# [WHAT TO WORK ON]
After locating the line with "Adhesive Products (70, 210)" in the data that follows, return it and every later line exactly, up to and including the line with "Privacy Policy (53, 1042)".

# [EXCERPTED DATA]
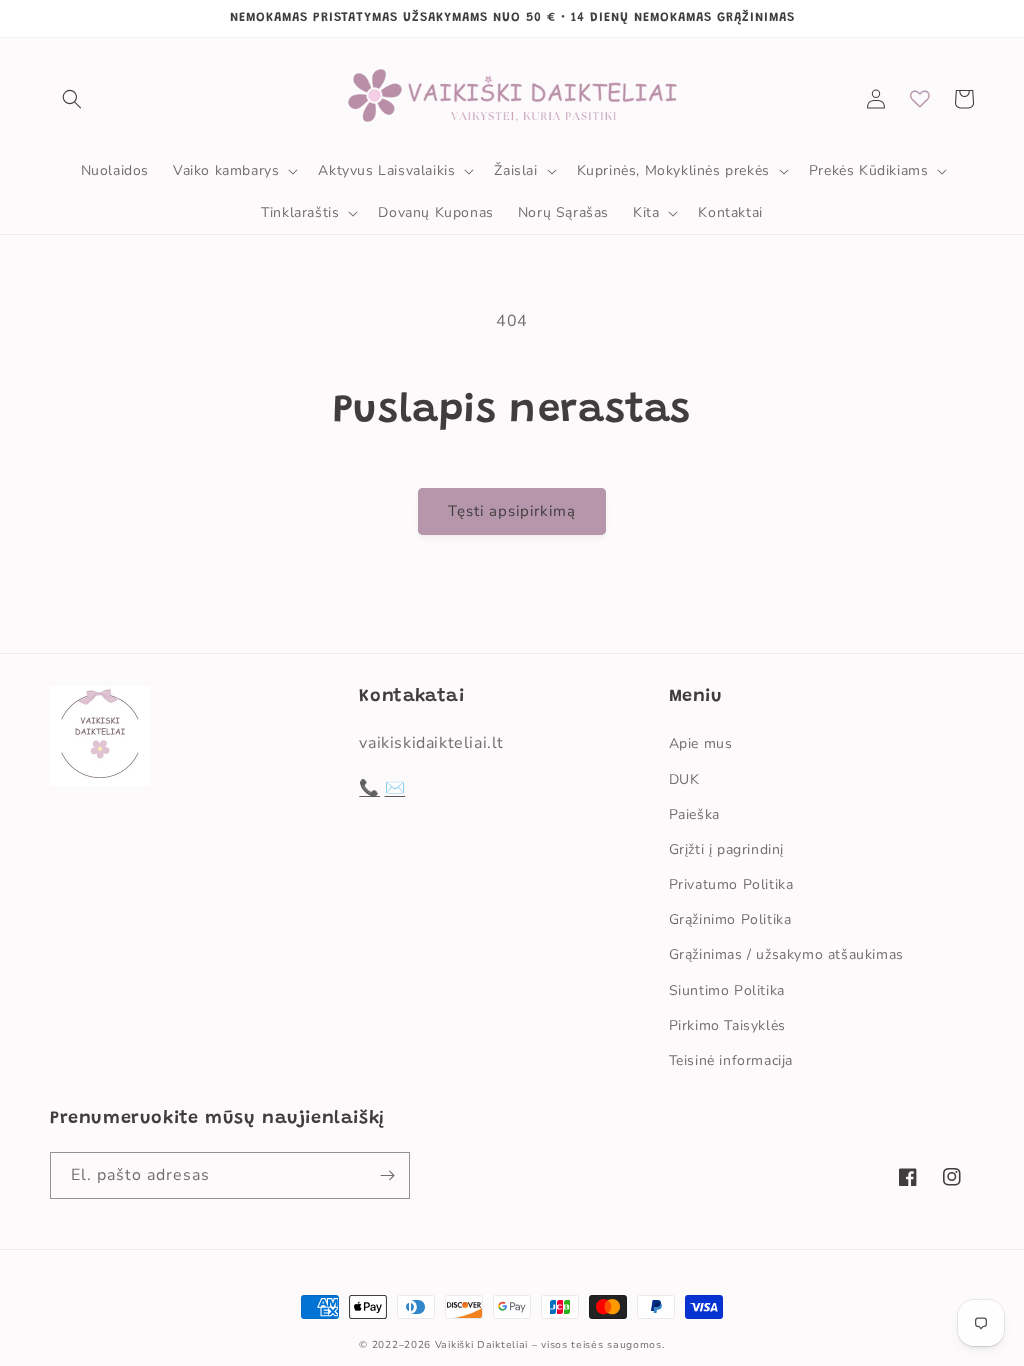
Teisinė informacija (731, 1060)
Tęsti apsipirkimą (512, 511)
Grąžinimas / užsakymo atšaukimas (786, 954)
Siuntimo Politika (727, 990)
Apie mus (701, 743)
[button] (72, 99)
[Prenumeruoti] (387, 1175)
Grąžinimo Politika (730, 919)
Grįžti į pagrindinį (726, 849)
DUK (684, 779)
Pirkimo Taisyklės (727, 1025)
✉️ (395, 788)
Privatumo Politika (731, 884)
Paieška (694, 814)
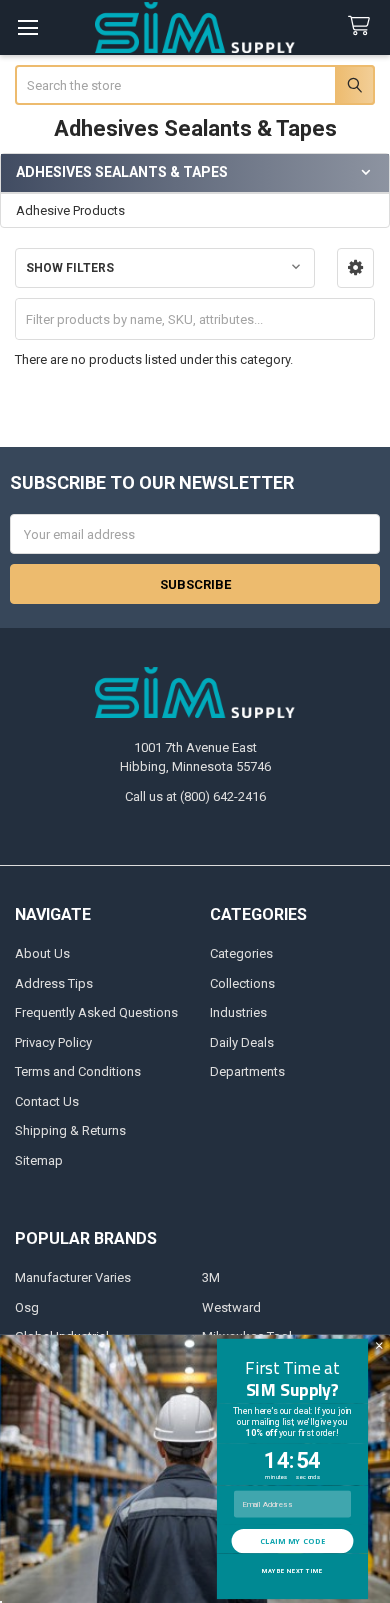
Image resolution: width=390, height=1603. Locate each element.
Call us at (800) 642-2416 (195, 796)
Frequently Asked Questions (96, 1012)
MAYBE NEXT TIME (292, 1571)
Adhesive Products (70, 210)
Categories (241, 953)
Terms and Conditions (78, 1071)
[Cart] (363, 26)
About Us (42, 953)
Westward (231, 1307)
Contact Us (47, 1101)
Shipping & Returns (70, 1130)
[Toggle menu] (27, 27)
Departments (247, 1071)
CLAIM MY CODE (292, 1541)
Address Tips (54, 983)
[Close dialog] (379, 1346)
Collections (242, 983)
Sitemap (39, 1160)
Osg (27, 1307)
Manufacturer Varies (73, 1277)
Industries (238, 1012)
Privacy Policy (53, 1042)
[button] (355, 268)
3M (211, 1277)
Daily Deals (242, 1042)
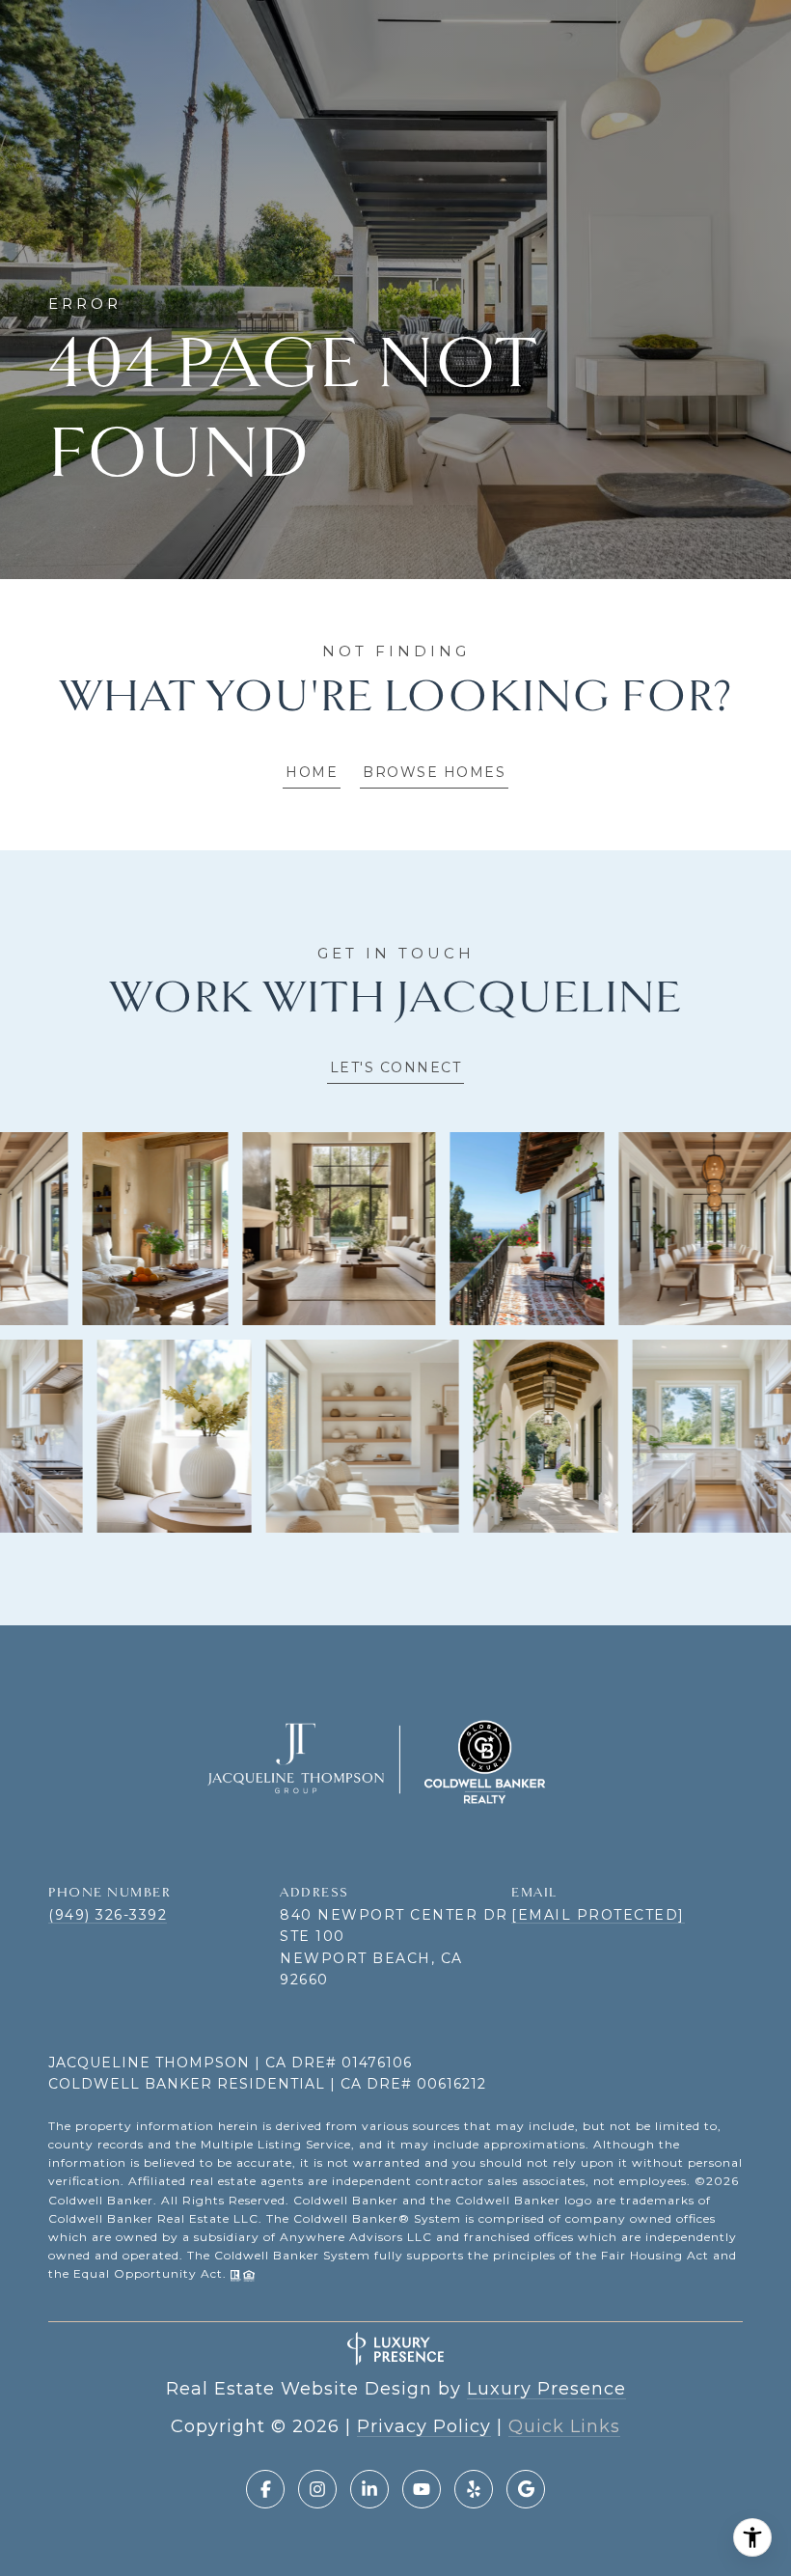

# [RESULT OF THE EXERCISE]
Adhesive Products (70, 210)
Categories (241, 953)
Terms and Conditions (78, 1071)
[Cart] (363, 26)
About Us (42, 953)
Westward (231, 1307)
Contact Us (47, 1101)
Shipping & Returns (70, 1130)
[Toggle menu] (27, 27)
Departments (247, 1071)
CLAIM MY CODE (292, 1541)
Address Tips (54, 983)
[Close dialog] (379, 1346)
Collections (242, 983)
Sitemap (39, 1160)
Osg (27, 1307)
Manufacturer Varies (73, 1277)
Industries (238, 1012)
Privacy Policy (53, 1042)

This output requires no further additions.